## [Exercise details]
Take the records below from their first line through the line holding "Task: Click the", and set each of those lines down exactly, without pictures.

---------- Dataset entries

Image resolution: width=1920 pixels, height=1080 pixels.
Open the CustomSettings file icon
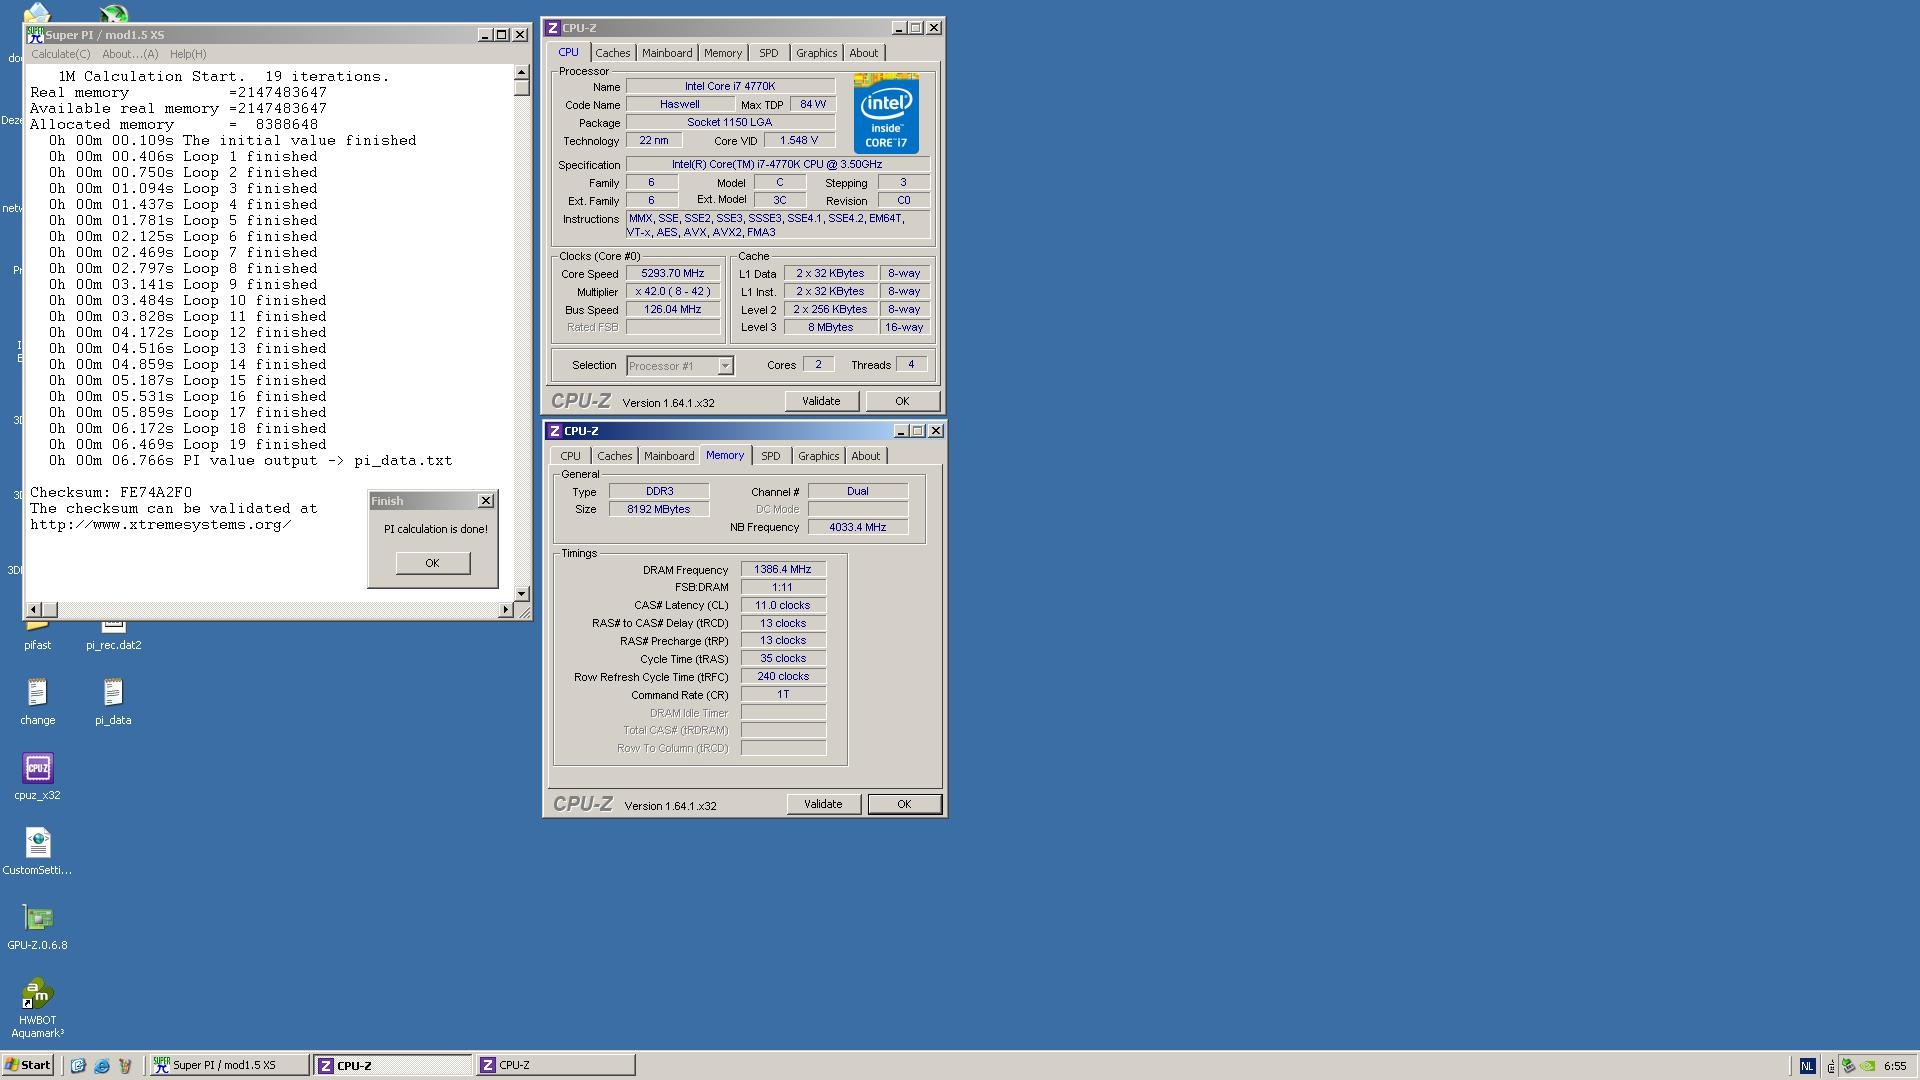point(38,844)
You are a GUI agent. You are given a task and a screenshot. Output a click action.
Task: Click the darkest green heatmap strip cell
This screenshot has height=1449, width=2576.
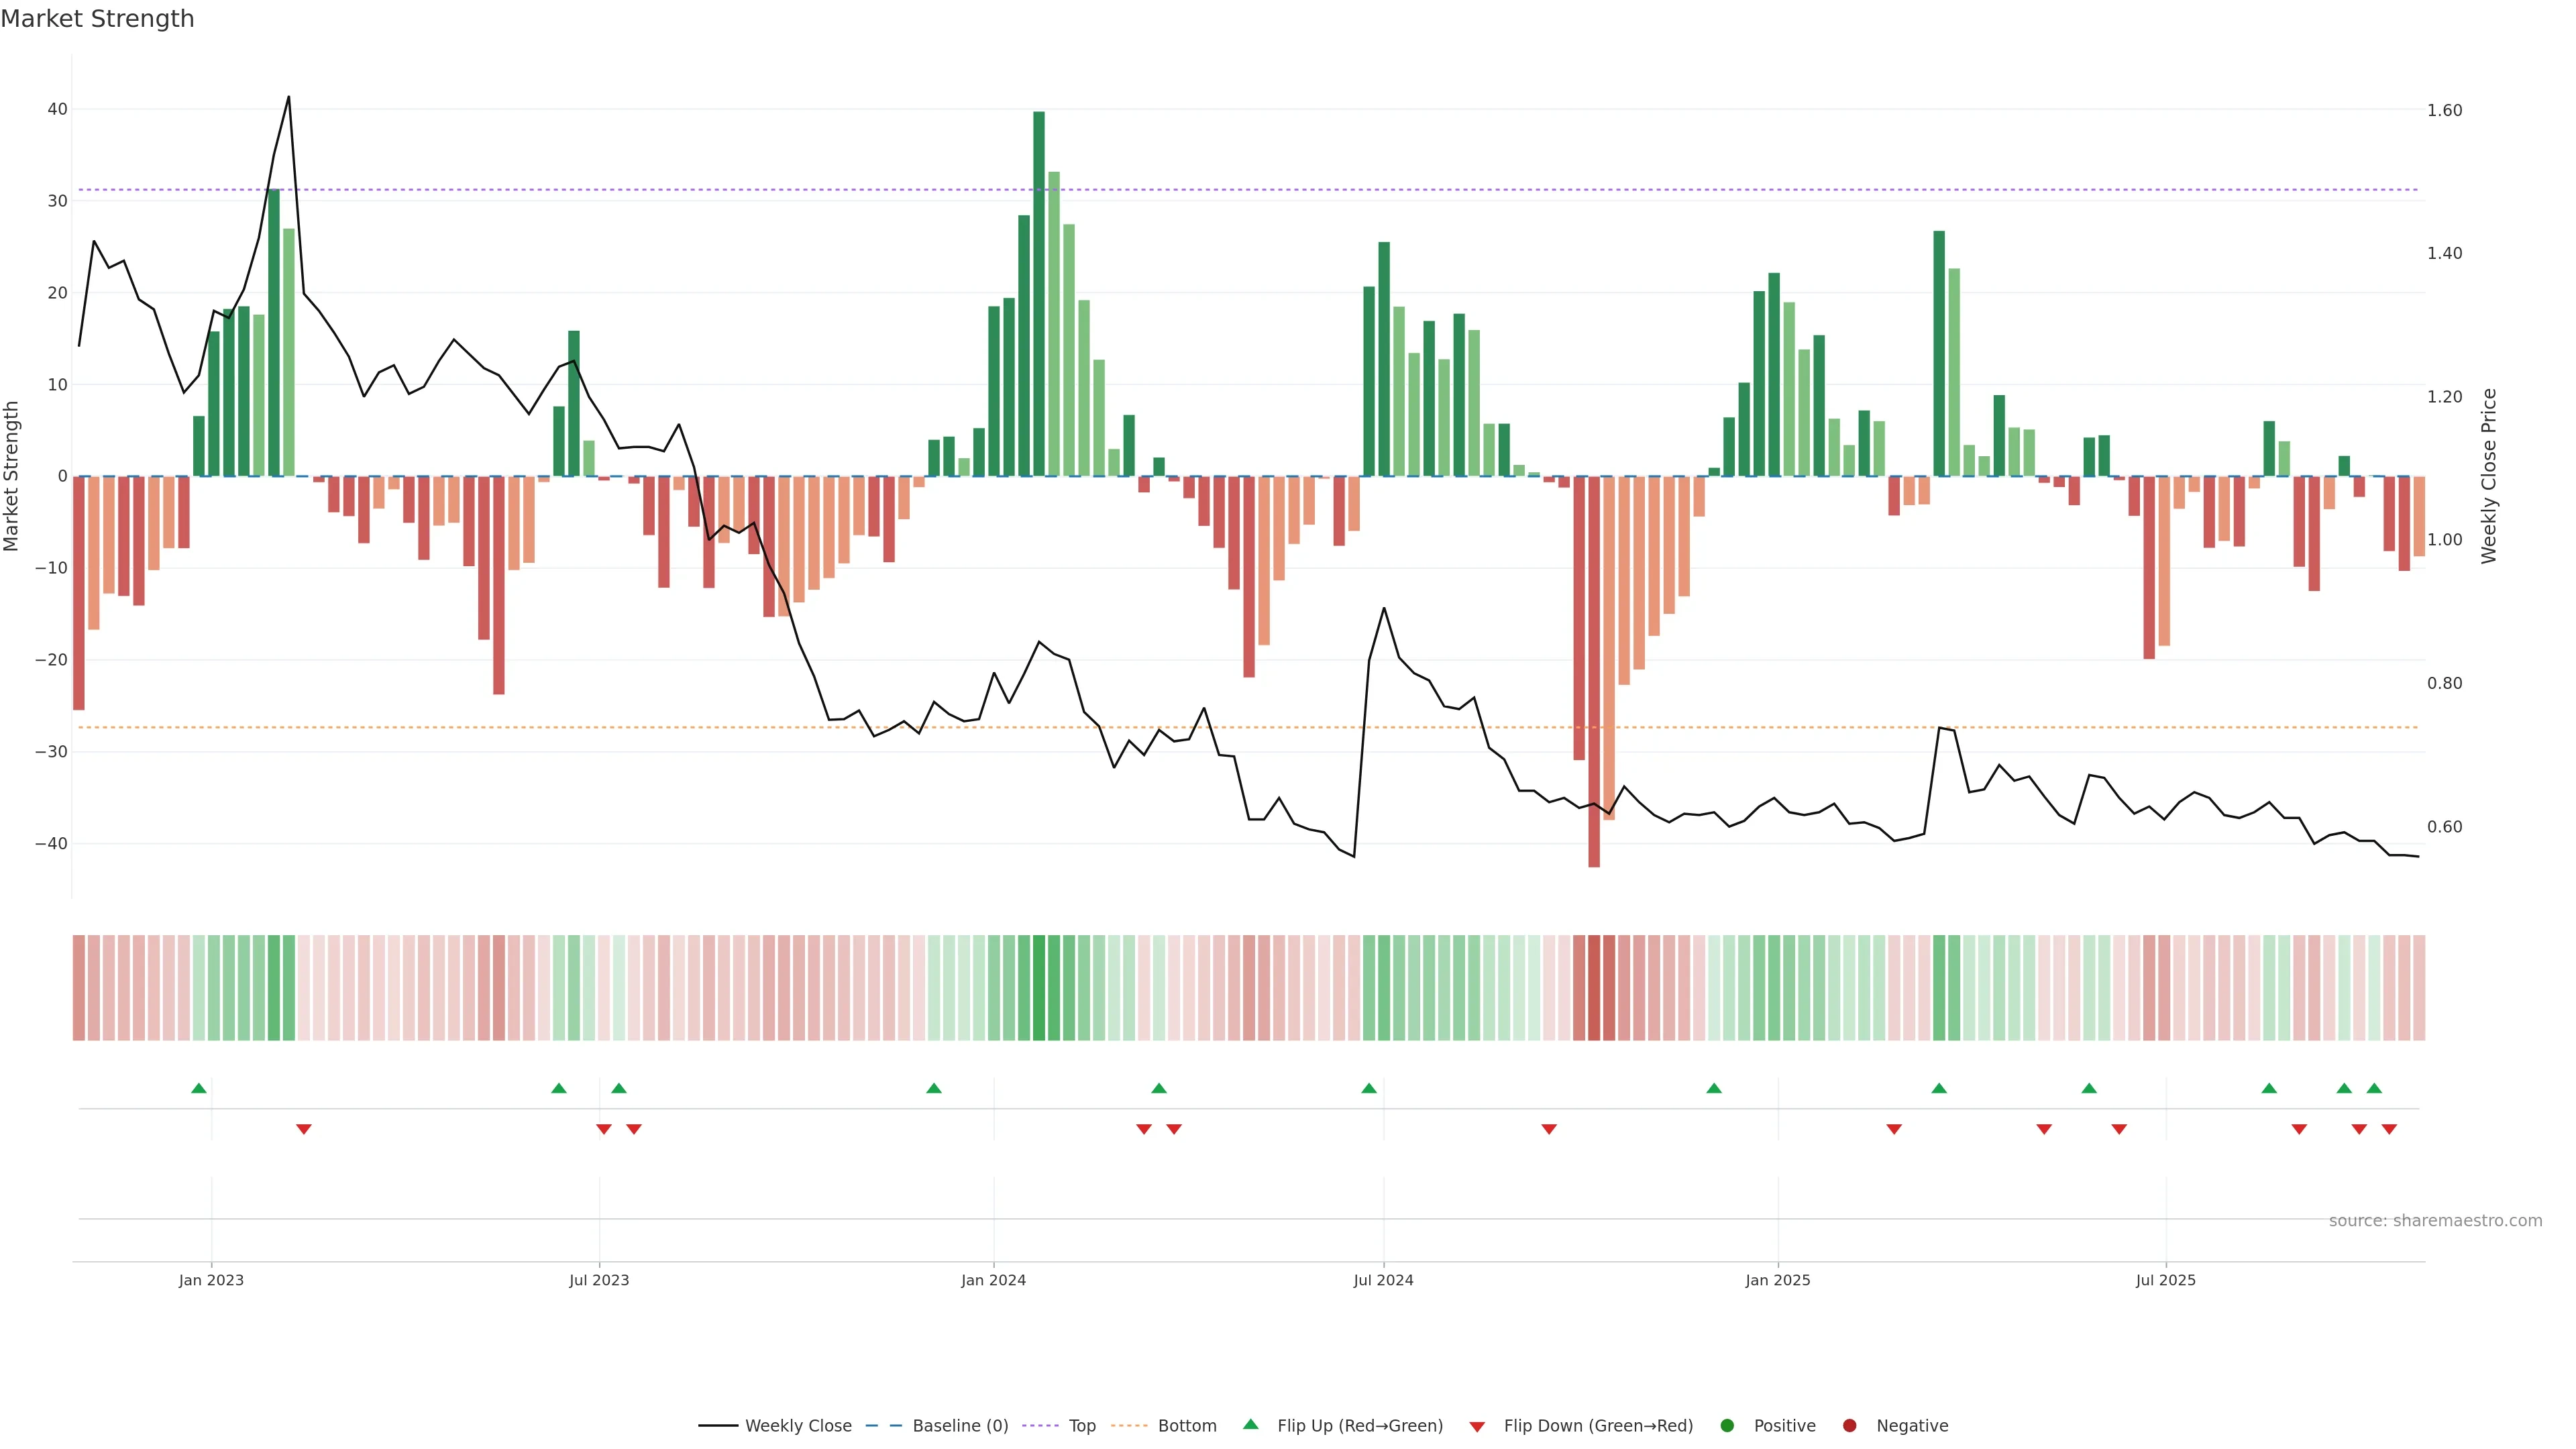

--------------------

## [Finished exercise]
Image resolution: width=1920 pixels, height=1080 pixels.
Open the CustomSettings file icon
point(38,844)
You are a GUI agent. You are given a task and a screenshot. Output a click action.
Task: Click the darkest green heatmap strip cell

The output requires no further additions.